Some technical issues with the heating device occurred during the 48 heating periods (2 days for each of the 24 subjects), especially with triggering of the heat application. However, these issues were resolved quickly, and use of the device was safe.
This study’s findings have some limitations. This feasibility study took place in a controlled clinical environment. However, a clear effect could be demonstrated for meals that were composed in a way similar to everyday life. As stated earlier, meal composition and time of day might influence the device’s effect. Lunch and snack meals were not investigated, but it seems likely that the heating device also has a beneficial effect on these kinds of meals. Although HbA1c was not investigated in this study, the observed change in glucose excursions might have an effect on HbA1c in a long-term study if the results are reproducible in a home-use setting.
This study has shown that applying local heat to skin has a beneficial effect on postprandial BG excursion by enhancing insulin absorption without increasing the risk of hypoglycemia. The slight increase in temperature at the infusion site had no impact on the subjects’ well-being; nevertheless, it was powerful enough to enhance insulin absorption. The significance and role of individual factors, such as meal composition or time of day, should be investigated in future studies.
Local heating of the insulin infusion site is a step towards closing the loop, because overall insulin delivery is enhanced, which enables an adaptive model-based algorithm to compensate for a T1DM patient’s post-prandial BG excursions in a much more flexible way. This would allow patients to be less affected by the restrictions of diabetes therapy in daily life.
Studies with a home-use setting, a larger number of patients, and longer duration should be conducted to investigate the beneficial effects of a local skin-heating device on postprandial blood glucose excursion, HbA1c, reliability, patient satisfaction, and hypoglycemic risk in long-term everyday use.
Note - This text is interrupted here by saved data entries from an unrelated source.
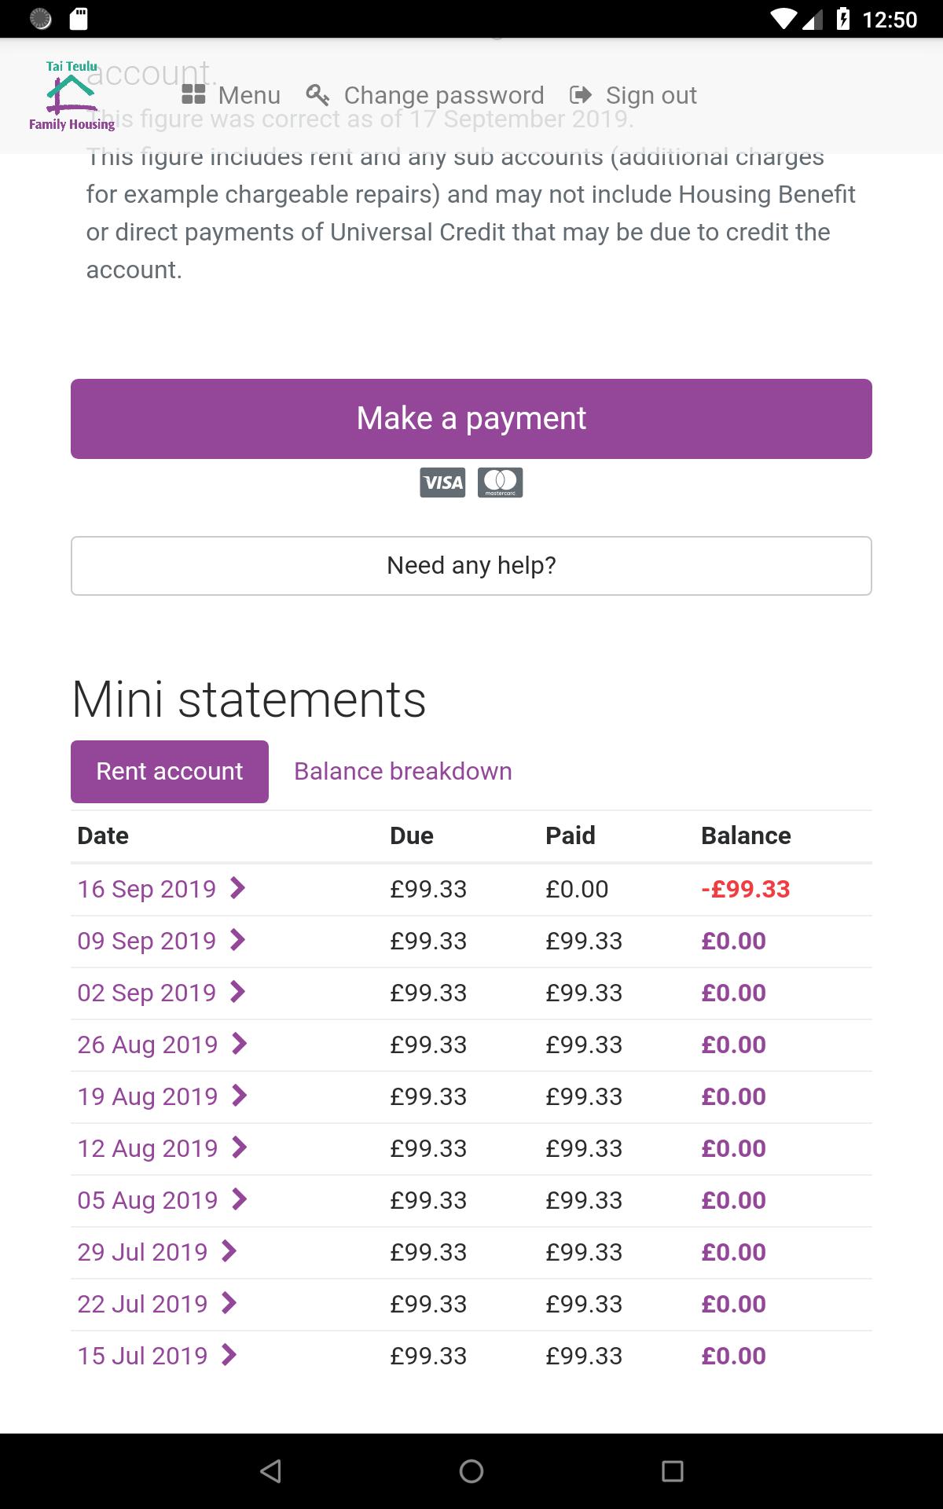Tap the Android home circle icon
The width and height of the screenshot is (943, 1509).
(x=472, y=1471)
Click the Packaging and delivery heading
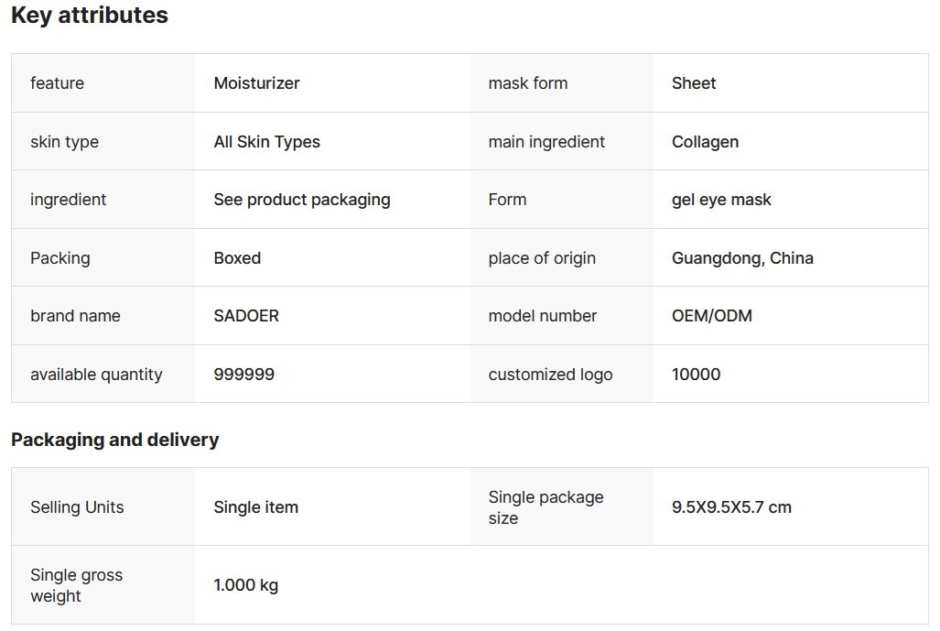This screenshot has width=940, height=631. [x=115, y=440]
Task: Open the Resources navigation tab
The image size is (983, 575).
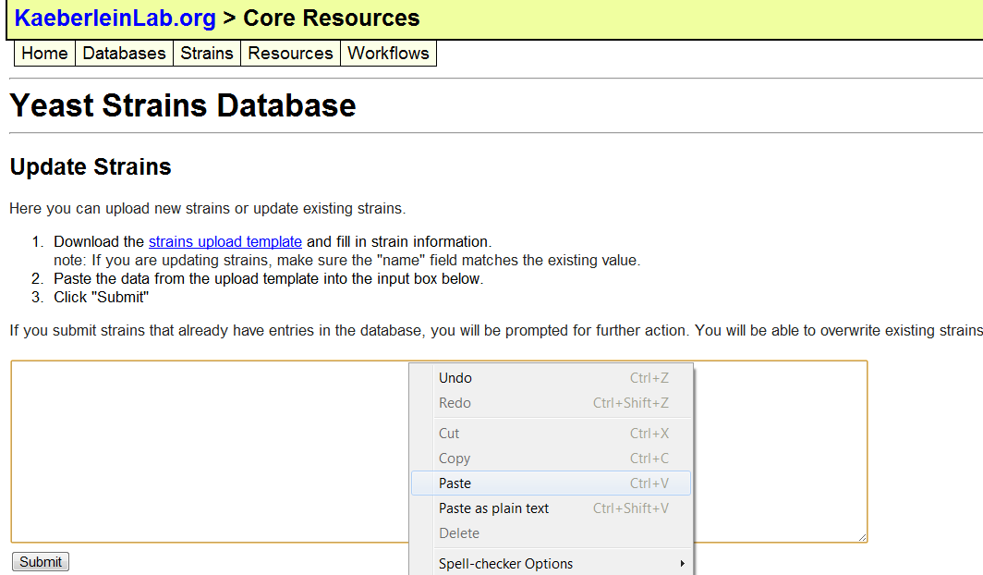Action: click(x=290, y=54)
This study was supported by Roche Diagnostics Care AG.
Portions of this study have been presented in abstract form at the 46th EASD Annual Meeting (Freckmann G, Westhoff A, Pleus S, Jendrike N, Zschornack E, Haug C, Krinelke L. Clinical performance of the insulin infusion set InsuPatch that applies local heat to the infusion site. Diabetologia 2010; 53(Suppl 1):S386); Tenth Annual Diabetes Technology Meeting (Freckmann G, Westhoff A, Pleus S, Zschornack E, Haug C, Krinelke LG. Local Heat Application by InsuPatch™ Insulin Infusion Set: Faster Insulin Action and Reduced Blood Glucose Excursion. J Diabetes Sci Technol 2011; 5(2):A47) and the 46th Annual Meeting of the Deutsche Diabetes-Gesellschaft.
This study was funded by Roche Diabetes Care AG.
Guido Freckmann is general manager of the Institut fuer Diabetes-Technologie GmbH, in Ulm, Germany. This institute performs clinical trials in cooperation with different medical device companies.Guido Freckmann has received speaker’s honoraria and travel support from such companies. Lars G. Krinelke and Andreas Buhr are employed by Roche Diabetes Care AG, in Burgdorf, Switzerland.